• **About this exercise**:
Count the lines in the records below that contain the word "Essence", and give only that count.

Stored data:
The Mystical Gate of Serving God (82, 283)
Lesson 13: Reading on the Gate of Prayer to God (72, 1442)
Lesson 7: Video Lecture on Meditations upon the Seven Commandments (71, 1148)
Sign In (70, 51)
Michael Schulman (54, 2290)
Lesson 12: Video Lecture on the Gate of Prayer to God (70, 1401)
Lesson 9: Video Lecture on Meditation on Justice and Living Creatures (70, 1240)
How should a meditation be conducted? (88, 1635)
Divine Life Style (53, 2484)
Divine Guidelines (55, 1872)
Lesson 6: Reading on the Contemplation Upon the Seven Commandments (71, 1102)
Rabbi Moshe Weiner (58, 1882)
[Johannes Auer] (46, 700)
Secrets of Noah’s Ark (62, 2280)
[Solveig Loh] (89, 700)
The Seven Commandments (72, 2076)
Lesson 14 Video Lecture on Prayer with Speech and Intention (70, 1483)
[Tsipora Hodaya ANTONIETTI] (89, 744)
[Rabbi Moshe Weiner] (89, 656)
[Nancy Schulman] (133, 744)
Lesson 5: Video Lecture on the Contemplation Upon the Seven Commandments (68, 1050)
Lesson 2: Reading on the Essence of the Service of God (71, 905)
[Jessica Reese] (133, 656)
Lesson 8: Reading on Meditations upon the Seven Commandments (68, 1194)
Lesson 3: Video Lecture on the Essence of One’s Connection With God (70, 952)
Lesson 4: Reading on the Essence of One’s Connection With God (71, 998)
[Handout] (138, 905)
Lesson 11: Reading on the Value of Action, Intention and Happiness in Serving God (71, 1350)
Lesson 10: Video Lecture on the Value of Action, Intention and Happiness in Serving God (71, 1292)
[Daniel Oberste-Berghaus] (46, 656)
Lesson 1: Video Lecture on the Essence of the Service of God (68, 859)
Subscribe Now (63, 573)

• **The completed task**:
4